Task objective: Reproduce exactly the line with "How We Review (22, 2459)" and the lines after it. Stop at the last line of the data and include nothing else.

Provided records:
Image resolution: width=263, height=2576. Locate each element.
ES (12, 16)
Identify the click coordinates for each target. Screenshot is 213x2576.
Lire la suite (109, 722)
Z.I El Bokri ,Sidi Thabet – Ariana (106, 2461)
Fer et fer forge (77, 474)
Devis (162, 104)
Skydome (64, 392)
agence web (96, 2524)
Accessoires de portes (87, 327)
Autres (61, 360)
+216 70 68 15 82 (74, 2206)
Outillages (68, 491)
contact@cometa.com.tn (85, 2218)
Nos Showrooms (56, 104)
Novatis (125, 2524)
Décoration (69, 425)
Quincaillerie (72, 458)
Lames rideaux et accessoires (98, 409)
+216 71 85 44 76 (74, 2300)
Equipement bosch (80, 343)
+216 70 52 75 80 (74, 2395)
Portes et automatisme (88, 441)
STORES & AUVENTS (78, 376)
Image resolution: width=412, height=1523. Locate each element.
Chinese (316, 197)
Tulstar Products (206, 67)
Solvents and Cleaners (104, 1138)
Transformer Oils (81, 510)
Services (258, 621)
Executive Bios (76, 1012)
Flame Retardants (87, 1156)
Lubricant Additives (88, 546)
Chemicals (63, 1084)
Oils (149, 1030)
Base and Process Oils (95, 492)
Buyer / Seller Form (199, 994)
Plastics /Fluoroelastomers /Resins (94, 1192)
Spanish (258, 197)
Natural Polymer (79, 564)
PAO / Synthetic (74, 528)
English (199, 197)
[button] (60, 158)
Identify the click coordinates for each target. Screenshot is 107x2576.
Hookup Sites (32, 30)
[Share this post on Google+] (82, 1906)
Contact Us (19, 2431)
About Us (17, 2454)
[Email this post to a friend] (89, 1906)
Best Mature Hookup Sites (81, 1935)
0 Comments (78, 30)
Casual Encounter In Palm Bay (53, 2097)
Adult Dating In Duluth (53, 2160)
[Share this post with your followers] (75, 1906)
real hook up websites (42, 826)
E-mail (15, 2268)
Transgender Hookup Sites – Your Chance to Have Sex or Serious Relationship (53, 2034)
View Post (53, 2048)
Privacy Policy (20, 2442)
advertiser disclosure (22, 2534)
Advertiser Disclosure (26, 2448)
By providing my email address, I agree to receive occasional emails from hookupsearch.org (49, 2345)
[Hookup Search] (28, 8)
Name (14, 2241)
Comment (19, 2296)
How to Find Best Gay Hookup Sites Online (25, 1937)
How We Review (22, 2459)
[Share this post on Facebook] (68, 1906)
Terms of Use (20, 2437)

Task output:
How We Review (22, 2459)
[Share this post on Facebook] (68, 1906)
Terms of Use (20, 2437)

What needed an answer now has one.